Reproduce, from the lines below, exactly the stretch that begins at the line containing "Open the website globe icon" and ends at the line containing "Task: Click the orange", both included.

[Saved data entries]
★ ★ ★ ★ ★

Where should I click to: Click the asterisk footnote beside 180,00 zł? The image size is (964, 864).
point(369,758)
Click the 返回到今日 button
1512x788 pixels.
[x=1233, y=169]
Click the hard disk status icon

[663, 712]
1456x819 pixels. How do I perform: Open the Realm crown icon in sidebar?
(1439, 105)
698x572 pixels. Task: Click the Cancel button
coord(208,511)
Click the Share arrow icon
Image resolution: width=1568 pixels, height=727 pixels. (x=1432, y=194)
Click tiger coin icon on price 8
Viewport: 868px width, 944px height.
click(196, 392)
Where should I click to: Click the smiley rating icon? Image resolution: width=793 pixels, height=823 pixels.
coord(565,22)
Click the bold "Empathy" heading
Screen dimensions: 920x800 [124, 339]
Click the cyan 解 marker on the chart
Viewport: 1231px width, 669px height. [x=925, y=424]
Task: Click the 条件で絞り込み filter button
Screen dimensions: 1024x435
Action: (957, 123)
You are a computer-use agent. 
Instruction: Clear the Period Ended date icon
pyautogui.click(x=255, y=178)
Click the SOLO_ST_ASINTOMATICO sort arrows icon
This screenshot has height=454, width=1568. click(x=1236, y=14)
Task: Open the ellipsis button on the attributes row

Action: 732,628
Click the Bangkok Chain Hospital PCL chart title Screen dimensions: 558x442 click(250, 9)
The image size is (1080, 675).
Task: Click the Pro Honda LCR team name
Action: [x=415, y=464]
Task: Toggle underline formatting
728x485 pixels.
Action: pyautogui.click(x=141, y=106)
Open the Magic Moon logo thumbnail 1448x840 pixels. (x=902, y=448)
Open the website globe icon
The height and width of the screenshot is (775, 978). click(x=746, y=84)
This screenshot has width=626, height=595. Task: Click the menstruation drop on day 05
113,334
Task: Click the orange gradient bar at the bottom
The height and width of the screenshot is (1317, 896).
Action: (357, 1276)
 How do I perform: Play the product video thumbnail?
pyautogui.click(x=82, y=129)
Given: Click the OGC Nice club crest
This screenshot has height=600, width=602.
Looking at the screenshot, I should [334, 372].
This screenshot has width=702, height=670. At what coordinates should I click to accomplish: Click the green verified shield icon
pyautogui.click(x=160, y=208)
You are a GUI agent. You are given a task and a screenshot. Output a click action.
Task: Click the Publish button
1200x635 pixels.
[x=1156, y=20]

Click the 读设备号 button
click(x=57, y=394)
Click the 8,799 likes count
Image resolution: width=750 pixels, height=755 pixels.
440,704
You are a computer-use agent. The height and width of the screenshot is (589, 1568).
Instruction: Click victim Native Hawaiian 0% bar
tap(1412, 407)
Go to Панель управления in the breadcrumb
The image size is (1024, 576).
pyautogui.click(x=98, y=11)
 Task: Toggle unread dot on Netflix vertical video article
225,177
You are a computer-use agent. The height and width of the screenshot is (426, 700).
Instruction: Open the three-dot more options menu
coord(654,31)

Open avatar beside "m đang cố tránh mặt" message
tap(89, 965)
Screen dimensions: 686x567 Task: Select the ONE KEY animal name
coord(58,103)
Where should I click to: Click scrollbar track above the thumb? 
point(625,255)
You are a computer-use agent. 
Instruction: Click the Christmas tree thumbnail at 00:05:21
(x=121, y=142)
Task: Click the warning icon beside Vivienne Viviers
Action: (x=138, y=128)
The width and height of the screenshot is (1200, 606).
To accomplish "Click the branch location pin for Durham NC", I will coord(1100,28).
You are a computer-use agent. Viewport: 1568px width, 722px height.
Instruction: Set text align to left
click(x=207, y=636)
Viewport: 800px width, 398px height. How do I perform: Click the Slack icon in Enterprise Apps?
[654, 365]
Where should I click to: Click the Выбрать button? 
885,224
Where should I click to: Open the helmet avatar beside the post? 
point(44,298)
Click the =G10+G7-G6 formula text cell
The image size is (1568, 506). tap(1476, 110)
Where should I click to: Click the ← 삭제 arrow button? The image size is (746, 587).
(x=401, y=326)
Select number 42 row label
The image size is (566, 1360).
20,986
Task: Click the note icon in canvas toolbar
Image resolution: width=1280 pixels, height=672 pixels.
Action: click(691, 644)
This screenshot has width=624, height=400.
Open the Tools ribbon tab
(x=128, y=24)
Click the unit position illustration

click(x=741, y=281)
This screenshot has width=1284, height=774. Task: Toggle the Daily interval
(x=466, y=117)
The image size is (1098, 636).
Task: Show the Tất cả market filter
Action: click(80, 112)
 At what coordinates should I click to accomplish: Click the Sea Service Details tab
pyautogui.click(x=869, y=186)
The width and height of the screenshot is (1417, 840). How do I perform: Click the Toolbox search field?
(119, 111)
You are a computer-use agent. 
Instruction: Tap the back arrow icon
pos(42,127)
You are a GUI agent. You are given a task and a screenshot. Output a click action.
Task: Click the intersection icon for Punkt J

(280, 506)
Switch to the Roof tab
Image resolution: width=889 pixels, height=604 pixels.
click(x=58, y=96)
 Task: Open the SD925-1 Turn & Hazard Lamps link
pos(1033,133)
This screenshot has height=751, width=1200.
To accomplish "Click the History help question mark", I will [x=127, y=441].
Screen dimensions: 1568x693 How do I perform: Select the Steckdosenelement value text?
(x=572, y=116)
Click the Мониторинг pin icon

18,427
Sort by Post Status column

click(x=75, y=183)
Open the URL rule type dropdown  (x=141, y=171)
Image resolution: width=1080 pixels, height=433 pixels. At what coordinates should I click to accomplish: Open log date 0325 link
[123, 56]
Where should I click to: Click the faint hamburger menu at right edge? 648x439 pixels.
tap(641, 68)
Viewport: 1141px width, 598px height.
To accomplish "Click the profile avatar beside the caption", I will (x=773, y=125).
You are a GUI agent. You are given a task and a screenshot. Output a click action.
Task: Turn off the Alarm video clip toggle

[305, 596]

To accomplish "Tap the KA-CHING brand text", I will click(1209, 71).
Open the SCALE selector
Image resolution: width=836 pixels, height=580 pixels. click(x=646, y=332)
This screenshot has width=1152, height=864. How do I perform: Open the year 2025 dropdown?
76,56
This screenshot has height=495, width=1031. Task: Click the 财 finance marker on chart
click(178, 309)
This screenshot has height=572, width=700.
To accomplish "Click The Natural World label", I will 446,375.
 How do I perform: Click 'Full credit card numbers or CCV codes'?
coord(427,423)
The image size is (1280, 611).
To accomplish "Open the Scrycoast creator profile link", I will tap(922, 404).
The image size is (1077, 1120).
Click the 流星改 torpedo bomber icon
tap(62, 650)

★ ★ ★ ★ ★

**RESPONSE AREA**.
Open the website globe icon
The height and width of the screenshot is (775, 978). click(x=746, y=84)
This screenshot has width=626, height=595. Task: Click the menstruation drop on day 05
113,334
Task: Click the orange gradient bar at the bottom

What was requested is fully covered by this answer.